In early 1980, Aubrey Powell, the then-33-year-old co-founder of the pioneering British design company Hipgnosis, flew to Hawaii to photograph the cover for the British rock band 10cc’s album “Look Hear?”
The shoot involved a specific sheep (only one was available on Oahu, at a university farm) seated on an old-timey psychiatrist’s couch (which had to be constructed by a Honolulu props company) on the island’s North Shore. The sheep, out of its element and skittish from the crashing waves, ruined the first day of the session, so a veterinarian was called in to tranquilize the animal for Day Two. Success.
The final cost of the cover design, including airfare and a sheep wrangler, came to 5,043 pounds — about $26,000 in today’s money and a big sum for the time. (But then again, as Powell, known as Po, said in an interview, back then the music industry “was awash with money.”) In the end, at the behest of Hipgnosis’ other co-founder, Storm Thorgerson, the U.K. version of the LP jacket was dominated by the words “Are You Normal” in large capital letters. The photo of the sheep on the chaise longue was shrunk to about the size of a postage stamp.
In an interview, 10cc singer and bassist Graham Gouldman admitted that although he had had the album art explained to him in the past, he couldn’t recall what it meant. “But I know it’s a brilliant picture,” he said. As for all that pricey effort for such a tiny image? “It doesn’t matter, does it?,” Gouldman said. “It’s art. So it’s got to be done.” He added, “And in Hipgnosis’ case, if you can get the record company to spend the money, then good for them.”
Dutch filmmaker Anton Corbijn, director of “Squaring the Circle (The Story of Hipgnosis),” a documentary on the design firm that opens in New York City on Wednesday, had a slightly different take. “It’s just not normal to fly all the way to Hawaii to do that picture,” he said. “But it makes for a good story.”
“Squaring the Circle” is full of this and other good stories about the oft-absurd lengths London-based Hipgnosis traveled in pursuit of the perfect LP cover in the era before Photoshop. Among the 415 album covers Hipgnosis made between 1968 and 1983 was Pink Floyd’s “Animals” (1977), for which a 40-foot inflatable pig was photographed floating between the chimneys of London’s Battersea Power Station. Unfortunately, the single cable affixed to the pig snapped, and up the balloon went — into the flight zone for Heathrow Airport.
“That was all very exciting, and rather alarming,” recalled Pink Floyd drummer Nick Mason, whose bandmate Roger Waters came up with the idea for the shoot, “because it was obvious that you could have a major disaster for an airline that happened to fly into the escaping pig.”

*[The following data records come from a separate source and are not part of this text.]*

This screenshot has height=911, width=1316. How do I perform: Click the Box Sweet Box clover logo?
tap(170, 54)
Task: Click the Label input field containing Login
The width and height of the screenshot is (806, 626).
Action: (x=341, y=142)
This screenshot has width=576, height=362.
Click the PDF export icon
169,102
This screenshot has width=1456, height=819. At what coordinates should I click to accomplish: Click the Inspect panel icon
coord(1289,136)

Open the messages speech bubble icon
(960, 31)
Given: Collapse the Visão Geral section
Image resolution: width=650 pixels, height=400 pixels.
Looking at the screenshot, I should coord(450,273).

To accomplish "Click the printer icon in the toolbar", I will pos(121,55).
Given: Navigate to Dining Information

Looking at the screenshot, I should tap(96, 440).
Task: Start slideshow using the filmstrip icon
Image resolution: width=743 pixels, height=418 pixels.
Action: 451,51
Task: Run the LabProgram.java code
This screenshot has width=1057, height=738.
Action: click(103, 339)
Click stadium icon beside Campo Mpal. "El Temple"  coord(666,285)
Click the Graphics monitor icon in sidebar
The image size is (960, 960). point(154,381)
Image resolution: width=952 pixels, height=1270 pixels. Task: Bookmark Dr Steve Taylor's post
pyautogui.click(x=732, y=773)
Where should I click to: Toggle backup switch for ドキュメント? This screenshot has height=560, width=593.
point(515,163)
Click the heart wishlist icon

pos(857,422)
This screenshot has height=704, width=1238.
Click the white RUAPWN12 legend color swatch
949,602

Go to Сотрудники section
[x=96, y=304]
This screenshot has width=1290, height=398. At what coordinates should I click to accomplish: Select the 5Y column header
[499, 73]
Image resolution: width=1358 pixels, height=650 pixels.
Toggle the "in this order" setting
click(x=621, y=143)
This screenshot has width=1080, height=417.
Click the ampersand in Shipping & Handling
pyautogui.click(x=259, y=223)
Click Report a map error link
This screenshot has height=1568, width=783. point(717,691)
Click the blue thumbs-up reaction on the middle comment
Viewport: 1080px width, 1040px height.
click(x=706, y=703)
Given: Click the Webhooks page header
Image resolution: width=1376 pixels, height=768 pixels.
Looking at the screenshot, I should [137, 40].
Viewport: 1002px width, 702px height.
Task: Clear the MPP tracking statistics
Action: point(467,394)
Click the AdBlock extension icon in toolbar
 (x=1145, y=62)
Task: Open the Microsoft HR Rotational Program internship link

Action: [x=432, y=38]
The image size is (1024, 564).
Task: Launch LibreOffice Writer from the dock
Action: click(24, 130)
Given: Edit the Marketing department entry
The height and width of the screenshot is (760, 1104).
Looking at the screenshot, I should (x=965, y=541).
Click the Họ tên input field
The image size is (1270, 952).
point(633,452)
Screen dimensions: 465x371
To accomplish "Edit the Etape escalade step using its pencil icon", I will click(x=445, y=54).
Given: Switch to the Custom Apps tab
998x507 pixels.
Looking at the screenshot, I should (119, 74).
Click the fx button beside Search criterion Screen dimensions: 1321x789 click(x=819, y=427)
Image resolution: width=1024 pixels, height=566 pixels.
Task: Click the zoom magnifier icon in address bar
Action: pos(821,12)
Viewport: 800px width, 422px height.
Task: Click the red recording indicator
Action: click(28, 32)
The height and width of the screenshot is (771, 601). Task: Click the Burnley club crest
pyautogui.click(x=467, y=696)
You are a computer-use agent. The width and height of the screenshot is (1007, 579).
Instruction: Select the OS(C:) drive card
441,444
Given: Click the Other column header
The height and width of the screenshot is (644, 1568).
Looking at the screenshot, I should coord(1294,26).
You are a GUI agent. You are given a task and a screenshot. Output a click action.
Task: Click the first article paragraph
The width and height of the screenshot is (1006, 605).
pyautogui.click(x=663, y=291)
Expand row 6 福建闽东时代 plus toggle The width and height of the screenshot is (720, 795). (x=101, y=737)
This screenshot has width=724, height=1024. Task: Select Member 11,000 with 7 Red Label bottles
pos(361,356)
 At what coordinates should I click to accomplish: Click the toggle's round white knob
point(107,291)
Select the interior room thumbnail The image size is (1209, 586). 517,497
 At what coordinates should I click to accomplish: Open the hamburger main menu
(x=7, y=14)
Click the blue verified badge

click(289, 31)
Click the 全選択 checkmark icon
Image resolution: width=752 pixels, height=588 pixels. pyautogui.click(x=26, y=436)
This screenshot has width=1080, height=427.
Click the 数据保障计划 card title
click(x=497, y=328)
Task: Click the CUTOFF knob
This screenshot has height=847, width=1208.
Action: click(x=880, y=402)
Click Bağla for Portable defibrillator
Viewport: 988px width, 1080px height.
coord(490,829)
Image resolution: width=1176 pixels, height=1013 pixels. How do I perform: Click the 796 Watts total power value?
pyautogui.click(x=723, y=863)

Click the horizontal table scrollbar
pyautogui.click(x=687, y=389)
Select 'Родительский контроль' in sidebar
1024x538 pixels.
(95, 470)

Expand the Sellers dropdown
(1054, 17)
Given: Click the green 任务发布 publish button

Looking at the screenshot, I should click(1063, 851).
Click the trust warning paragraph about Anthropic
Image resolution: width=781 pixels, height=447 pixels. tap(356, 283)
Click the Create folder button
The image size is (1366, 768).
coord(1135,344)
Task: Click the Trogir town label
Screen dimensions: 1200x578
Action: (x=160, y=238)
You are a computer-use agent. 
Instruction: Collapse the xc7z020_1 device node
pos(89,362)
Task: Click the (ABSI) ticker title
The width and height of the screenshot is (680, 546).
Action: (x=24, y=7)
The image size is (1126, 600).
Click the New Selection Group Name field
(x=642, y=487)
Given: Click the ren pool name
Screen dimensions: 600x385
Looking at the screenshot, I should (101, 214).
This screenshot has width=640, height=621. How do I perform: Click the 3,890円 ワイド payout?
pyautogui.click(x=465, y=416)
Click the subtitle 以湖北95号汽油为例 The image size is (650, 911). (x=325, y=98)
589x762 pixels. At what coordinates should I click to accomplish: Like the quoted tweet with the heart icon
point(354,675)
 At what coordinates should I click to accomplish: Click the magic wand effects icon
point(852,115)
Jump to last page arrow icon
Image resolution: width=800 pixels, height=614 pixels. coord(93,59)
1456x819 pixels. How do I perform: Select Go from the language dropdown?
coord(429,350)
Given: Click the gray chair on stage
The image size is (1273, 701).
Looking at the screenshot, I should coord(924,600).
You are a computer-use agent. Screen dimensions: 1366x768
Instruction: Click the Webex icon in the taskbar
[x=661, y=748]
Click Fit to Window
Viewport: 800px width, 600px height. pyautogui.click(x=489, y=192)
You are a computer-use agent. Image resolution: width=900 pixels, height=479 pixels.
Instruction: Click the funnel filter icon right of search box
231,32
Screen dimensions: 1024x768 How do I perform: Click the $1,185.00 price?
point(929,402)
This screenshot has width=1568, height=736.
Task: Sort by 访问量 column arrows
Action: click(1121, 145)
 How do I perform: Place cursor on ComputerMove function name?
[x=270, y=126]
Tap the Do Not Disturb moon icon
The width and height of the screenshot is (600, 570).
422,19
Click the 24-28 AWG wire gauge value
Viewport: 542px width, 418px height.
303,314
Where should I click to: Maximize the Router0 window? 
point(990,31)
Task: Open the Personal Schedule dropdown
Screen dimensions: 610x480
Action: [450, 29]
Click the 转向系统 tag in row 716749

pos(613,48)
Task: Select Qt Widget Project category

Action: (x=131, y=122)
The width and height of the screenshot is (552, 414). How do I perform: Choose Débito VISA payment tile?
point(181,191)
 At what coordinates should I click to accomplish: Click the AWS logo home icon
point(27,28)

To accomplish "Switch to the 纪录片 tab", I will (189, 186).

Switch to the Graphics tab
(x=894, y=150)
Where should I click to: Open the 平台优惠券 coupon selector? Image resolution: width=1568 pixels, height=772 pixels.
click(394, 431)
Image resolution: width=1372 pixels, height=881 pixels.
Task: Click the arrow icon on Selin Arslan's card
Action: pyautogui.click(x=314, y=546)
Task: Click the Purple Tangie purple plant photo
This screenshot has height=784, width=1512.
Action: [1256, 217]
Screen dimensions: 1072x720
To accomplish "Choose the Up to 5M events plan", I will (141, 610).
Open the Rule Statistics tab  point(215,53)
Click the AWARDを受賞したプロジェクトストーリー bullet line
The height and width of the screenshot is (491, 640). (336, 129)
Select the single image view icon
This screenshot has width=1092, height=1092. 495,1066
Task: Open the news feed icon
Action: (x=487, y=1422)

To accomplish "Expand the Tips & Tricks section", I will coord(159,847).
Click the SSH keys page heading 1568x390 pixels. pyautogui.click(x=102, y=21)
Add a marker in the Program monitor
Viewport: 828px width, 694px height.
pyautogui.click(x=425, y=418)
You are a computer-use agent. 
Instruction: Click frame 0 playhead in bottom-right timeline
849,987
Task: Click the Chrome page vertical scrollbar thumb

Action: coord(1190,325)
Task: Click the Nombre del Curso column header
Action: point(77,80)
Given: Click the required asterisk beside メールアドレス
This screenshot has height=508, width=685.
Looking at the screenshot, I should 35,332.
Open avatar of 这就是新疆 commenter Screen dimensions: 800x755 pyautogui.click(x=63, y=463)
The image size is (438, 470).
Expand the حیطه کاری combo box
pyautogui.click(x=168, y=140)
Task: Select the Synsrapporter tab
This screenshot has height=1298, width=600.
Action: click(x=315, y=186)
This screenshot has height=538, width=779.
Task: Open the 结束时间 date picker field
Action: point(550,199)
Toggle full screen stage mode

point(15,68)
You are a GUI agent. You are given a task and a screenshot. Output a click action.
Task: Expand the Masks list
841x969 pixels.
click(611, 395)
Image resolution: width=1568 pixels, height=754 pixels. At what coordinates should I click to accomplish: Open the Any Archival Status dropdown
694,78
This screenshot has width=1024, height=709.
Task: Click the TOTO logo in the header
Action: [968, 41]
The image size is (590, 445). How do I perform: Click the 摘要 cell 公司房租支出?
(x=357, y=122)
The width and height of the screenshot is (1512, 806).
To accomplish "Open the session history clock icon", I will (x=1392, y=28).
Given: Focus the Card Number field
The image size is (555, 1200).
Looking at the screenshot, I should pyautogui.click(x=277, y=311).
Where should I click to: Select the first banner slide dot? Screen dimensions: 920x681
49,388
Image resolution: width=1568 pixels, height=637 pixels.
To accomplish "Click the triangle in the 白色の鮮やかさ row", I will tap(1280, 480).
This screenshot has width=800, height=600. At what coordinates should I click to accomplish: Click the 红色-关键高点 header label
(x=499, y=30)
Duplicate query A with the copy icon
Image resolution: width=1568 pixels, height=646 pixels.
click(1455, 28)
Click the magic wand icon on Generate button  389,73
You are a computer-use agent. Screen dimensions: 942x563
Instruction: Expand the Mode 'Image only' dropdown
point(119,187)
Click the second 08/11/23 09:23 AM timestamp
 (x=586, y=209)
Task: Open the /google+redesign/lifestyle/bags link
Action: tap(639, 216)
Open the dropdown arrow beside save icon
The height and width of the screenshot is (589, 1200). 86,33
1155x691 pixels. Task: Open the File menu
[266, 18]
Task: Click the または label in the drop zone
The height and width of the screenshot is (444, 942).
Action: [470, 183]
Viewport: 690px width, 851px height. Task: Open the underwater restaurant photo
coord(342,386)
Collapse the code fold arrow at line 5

No planes were harmed in the making of the LP cover, but in the end, Hipgnosis had to resort to a photo collage to achieve the desired effect.
The documentary — shot largely in high-contrast black and white by Corbijn, also a rock photographer and video director known for his work with U2 and Depeche Mode — features new interviews with Powell, plus a number of high-profile former Hipgnosis clients, including all three surviving members of Pink Floyd (David Gilmour, Mason and Waters) and Led Zeppelin’s Robert Plant and Jimmy Page. Paul McCartney, Peter Gabriel and Gouldman are also among the talking heads. Noel Gallagher, a fan, provides some modern-day context and comic relief.
Much of the film focuses on the close working relationship between Powell and Thorgerson, who came up together in the Cambridge, England, art scene of the 1960s, where they were friends with young members of Pink Floyd. (Peter Christopherson, a founding member of British industrial band Throbbing Gristle who died in 2010, became a full partner in Hipgnosis in 1978.)
The design studio would end up doing nearly all of Pink Floyd’s album covers, including “Atom Heart Mother” (1970), which was simply a photograph of a cow in a field, and, most famously, “The Dark Side of the Moon” (1973), with its iconic image of a triangular prism refracting light into a rainbow pattern. (Hipgnosis’ second-best-known cover also came out in 1973: Led Zeppelin’s “Houses of the Holy,” which features a group of naked children scaling basalt columns.)
The “Atom Heart Mother” jacket in particular represented a major departure from the style of the time, which Mason described as putting “a picture of the lovable moptops on the front.”
“We started making demands — which Pink Floyd totally backed us on — saying ‘No title, no name of the band on the cover,’” said Powell, now 76. “This was unheard-of in the world of marketing and record companies.”